Applying rotation of axes to analyze a tilted conic section
One of the original Calculus Reform projects is the Calculus&Mathematica series from The
Ohio State University and The University of Illinois at Champaign-Urbana. Developed nearly 40 years ago,
C&M remains one of the most ground-breaking and non-traditional calculus reform project, and still in
active use in the NetMath program at UIUC.
Calculus&LiveMath is an e-text ported (with some enhancments) from
the original Mathematica to LiveMath format, with additional commentary screencast movies, and a few
hand-based calculation movies for key topics.
This e-text serves as the core curriculum for the Distance Calculus Engineering-based
first year calculus curriculum.
This first book in the C&LM series is entitled: Growth, concentrating on differential calculus. Non-standard topics
include a concentration on Percentage Growth Rate, a topic not found in most textbooks. Limits - usually the cornerstone of Calculus I - are not
to be found, which is a fundamental tenet of C&M, interested instead to study patterns of growth, families of functions, and physical applications.
Accumulation. That's what the integral really means.
Too often the concept of the integral is tied up into the Riemann Sum construction, with students not really learning
the more fundamental concept of accumulationM, whose theme is returned to again and again in the development
of integration theory.
The Fundamental Theorem of Calculus is explored via looking at integral functions - functions created using the integral object,
and then looking at derivatives of the integral functions. Something you can only study via the usage of high powered technology
like LiveMath (or Mathematica).
In the middle of this curriculum we study Green's Theorem and the relationship between double integrals and path integrals - a topic
usually reserved for vector calculus a year forward in the traditional curriculum.
With a tool like LiveMath, what then becomes the student of antidifferentiation? There are some hand techniques for mathematical literacy,
but then we move into using these technological tools, understanding what techniques they are applying to "crack the integral", and even
use advanced techniques like complex integrals and Euler's formula to attack trigonometric integrals.
Approximation. Just like decimals may approximate any real number, polynomial functions may approximate any real (well-behaved, differentiable) function.

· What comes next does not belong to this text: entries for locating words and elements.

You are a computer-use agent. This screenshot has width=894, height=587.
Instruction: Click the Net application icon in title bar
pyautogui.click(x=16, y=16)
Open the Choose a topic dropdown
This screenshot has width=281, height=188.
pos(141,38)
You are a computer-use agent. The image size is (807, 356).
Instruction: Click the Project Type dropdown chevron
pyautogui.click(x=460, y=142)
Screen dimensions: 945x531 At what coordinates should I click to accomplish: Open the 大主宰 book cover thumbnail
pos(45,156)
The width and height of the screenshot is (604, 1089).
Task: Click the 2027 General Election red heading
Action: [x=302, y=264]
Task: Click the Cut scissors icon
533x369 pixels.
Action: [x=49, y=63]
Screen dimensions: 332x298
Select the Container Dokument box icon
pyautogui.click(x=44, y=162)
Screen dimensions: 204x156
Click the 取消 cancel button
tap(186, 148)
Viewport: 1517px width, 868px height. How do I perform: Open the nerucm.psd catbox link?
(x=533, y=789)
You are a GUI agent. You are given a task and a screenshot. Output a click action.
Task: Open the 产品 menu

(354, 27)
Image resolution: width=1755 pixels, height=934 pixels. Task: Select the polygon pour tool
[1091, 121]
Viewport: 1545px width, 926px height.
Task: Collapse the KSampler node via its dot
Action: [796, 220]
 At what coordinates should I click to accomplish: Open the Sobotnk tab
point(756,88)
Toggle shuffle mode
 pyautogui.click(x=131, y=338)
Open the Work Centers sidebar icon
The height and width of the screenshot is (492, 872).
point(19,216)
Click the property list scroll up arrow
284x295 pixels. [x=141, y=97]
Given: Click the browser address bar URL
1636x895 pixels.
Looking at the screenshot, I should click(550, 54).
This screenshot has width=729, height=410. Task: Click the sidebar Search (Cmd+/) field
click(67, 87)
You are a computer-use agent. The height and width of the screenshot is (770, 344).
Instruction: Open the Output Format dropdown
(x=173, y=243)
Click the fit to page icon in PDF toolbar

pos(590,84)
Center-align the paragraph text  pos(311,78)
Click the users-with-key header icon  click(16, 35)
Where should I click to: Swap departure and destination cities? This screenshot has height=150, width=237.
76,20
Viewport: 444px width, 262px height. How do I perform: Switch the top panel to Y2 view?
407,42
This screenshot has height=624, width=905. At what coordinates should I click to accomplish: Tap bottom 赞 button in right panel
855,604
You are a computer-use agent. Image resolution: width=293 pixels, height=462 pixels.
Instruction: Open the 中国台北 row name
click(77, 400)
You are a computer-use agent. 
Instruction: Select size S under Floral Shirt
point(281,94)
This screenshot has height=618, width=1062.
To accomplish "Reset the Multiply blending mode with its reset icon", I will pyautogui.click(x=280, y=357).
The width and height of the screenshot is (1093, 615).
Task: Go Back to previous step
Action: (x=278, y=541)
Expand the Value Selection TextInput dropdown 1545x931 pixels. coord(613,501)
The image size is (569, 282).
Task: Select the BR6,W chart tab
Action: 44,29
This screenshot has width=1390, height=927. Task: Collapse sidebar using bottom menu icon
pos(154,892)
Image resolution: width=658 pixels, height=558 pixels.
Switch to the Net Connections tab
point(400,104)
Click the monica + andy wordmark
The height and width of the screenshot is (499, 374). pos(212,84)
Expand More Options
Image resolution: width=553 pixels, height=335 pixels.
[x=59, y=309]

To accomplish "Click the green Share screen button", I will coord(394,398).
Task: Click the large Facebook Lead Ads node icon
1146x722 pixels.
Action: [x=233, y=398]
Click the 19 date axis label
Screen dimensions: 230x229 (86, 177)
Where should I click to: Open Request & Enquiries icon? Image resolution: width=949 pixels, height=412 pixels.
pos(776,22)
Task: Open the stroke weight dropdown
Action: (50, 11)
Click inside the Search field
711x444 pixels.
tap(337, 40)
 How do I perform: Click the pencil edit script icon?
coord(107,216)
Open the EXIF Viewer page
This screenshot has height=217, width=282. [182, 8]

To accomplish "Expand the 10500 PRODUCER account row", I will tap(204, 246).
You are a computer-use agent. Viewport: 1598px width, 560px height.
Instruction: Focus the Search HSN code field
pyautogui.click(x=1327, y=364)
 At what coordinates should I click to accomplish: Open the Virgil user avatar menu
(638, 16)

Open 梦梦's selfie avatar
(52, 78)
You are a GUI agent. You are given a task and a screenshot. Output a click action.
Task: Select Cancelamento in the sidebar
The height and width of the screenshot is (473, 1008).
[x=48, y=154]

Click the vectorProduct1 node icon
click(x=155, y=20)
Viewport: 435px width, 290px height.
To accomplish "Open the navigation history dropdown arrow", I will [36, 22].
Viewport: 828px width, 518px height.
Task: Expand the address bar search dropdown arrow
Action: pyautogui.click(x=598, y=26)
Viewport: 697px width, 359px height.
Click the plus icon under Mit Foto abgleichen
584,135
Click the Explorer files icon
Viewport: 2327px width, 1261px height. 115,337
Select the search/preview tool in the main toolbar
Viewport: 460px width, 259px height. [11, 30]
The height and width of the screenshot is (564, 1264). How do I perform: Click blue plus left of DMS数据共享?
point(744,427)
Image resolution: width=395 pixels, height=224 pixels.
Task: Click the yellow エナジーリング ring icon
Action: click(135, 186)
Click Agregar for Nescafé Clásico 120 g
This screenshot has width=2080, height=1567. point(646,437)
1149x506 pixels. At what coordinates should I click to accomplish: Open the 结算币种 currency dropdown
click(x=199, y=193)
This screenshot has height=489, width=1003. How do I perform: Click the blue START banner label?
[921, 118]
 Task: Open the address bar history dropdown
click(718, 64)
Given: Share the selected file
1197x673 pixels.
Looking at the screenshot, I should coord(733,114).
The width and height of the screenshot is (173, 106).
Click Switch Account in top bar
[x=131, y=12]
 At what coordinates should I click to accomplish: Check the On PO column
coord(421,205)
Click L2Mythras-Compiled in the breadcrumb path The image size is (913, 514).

The (often dreary) traditional approach to sequences and series is replaced by a lively and useful approached based upon splines to approximate
general functions. This leads naturally to Taylor's Theorem, and finding the relationship between degrees of points of contact, derivatives, and shape of curves,
all leading to the ability to integrate functions once you have a polynomial approximation, and then winding back to sequences and convergence, upending the
traditional order of topics.
This spline approach in the curriculum converts the last portion of first year calculus into a wonderful finale, quite different than the expected
"p-test, this converges, this doesn't" bucket of confusion that most students experience in Calculus III.
The utilization of LiveMath comes alive in the multivariable calculus curriculum, bringing the power of easy-to-create 3D graphs of curves and surfaces in LiveMath
to a fresh and innovative exploration of the topics of Vector Calculus.
The theme of accumulation features prominently, as it did in C&LM II, this time with the accumulation of vector fields dot producted with differential vectors,
sometimes tangential, sometimes orthogonal, providing a unique development of path integrals.
The course progresses to the theorems of Green, Stokes, and Gauss, which are all just variations of the Fundament Theorem of Multivariable Calculus.
Of all of the C&LM texts, this Vector Calculus&LiveMath is felt by many to be the best of the best.